Editorial

'Paperless' trend not without its own environmental impact

Thursday, January 10, 2013

Google and a number of other online businesses are pushing a "Paperless 2013" initiative to encourage less use of paper, and they do make some good points.

Despite decades of efforts by computer and software companies to move fingers away from the "print" button, the average office worker still uses 10,000 sheets of copy paper each year, according to the EPA.

Too much of that paper winds up in the landfill, and we certainly do encourage recycling as much paper as possible, especially newsprint. In 2010, 334 pounds of paper was recovered for each person living in the United States, and anything that will increase the percentage recovered, both nationally and locally, is probably a good idea.

The online companies have a vested interest, of course, promoting services that take the place of paper, such as paperless faxing, online storage and scanning products.

But it's not so simple, representatives of a printing trade group point out in a letter to the president of Google, saying the Internet giant is ignoring its own impact on the environment.

A letter from Martyn Eustace, director of Two Sides U.K., and Phil Riebel, president of Two Sides, U.S., made the following points:

* Google uses 2.3 billion kilowatt-hours of electricity a year, enough to power 207,000 U.S. homes for a year, or about 41 Empire State buildings. Data centers use about 2 percent of all U.S. electricity each year. One hundred Google searches is equivalent to burning a 60-watt light bulb for 20 minutes, producing 20 grams of carbon dioxide, a little more than produced by watching a YouTube video for 100 minutes.

* When the computers used for those purposes are obsolete -- say in about 6 months -- what happened to them? Greenpeace says E-waste is now the fastest growing component in the municipal solid waste stream, and in Europe, e-waste is increasing at 3 to 5 percent a year, almost three times the total waste stream.

* Studies have reached the conclusion that document reading, if intended to be done more than once or by several people, may be more environmentally friendly if printed.

And, the printing industry points, out, more trees are grown than are harvested and the volume of trees growing on U.S. forest land has remained essentially the same for the last 100 years, at about 750 million acres, even though the U.S. population has tripled over the same period. In Europe, there is 30 percent more forest cover now than there was in 1950, and it is growing at the rate of 1.5 million soccer fields each year.

And, they note, paper is made from wood, a sustainable and renewable product that can help reduce reliance on fossil fuels. Most of the energy it takes to produce paper is renewable, they note, and more than 65 percent of the energy used to make pulp and paper in the United States originates from renewable biomass.

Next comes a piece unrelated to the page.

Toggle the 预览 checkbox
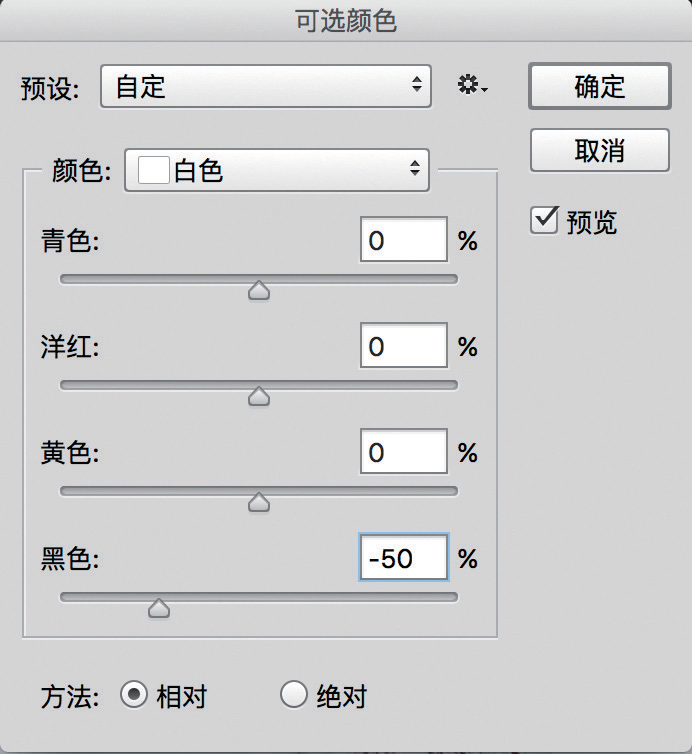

"So, before encouraging people to go paperless, and particularly inferring that electronic services are better for the environment, Google and others need to examine their own impacts and perhaps might reflect that, on balance, print and paper can be a sustainable way to communicate," the letter continued.

"In reality, we live in an increasingly digital world and electronic and paper-based communication coexist. Each has environmental impacts and it would be helpful, and more honest with consumers, if organizations would not try to differentiate their products and services on the basis of spurious and unattributed environmental claims."